*** Trechos dos dados ***

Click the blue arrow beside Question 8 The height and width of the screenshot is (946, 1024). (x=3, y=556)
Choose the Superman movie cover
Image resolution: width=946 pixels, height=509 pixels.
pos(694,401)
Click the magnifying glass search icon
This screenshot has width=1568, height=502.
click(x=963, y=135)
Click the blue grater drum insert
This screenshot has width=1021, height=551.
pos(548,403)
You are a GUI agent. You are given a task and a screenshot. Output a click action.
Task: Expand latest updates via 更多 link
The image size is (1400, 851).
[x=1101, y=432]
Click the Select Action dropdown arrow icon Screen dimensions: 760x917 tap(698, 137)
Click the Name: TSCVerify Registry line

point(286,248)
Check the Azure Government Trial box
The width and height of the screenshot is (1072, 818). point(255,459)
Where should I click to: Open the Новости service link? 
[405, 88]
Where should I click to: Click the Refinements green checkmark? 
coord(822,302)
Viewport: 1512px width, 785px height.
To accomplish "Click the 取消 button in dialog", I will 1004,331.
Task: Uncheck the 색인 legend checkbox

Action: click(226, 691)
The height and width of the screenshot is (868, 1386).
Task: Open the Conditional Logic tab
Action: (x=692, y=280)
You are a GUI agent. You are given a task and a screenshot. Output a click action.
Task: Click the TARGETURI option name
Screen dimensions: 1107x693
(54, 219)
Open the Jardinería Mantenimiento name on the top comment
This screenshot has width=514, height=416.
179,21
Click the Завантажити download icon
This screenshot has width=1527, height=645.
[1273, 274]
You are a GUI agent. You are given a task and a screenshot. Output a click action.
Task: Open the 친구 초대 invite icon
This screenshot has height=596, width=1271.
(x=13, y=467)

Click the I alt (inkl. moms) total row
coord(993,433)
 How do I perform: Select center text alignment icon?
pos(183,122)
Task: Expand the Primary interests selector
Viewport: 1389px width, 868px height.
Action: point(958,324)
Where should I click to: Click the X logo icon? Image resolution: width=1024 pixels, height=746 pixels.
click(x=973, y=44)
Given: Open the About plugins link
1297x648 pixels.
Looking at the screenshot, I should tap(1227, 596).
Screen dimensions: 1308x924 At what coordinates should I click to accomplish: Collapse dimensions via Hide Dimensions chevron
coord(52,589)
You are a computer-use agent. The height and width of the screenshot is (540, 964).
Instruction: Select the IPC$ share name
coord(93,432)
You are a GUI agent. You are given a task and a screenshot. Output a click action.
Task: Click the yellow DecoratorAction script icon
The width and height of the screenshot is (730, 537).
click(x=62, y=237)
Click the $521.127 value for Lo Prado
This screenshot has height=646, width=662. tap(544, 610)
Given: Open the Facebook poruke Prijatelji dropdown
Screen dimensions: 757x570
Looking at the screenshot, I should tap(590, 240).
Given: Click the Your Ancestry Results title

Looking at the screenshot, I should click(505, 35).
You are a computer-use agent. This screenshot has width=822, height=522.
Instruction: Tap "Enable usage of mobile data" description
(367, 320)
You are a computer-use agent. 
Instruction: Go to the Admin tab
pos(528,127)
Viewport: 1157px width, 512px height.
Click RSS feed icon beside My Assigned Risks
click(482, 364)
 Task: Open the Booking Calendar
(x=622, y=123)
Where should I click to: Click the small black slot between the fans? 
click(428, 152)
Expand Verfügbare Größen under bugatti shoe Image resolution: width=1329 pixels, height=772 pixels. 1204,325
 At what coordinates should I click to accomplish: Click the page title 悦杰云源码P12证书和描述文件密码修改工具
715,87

***

## Problema proposto:
Reúna, copiando cada uma delas, todas as linhas dos dados acima em que aparece a palavra "blue".

## Resultado abaixo:
Click the blue arrow beside Question 8 The height and width of the screenshot is (946, 1024). (x=3, y=556)
Click the blue grater drum insert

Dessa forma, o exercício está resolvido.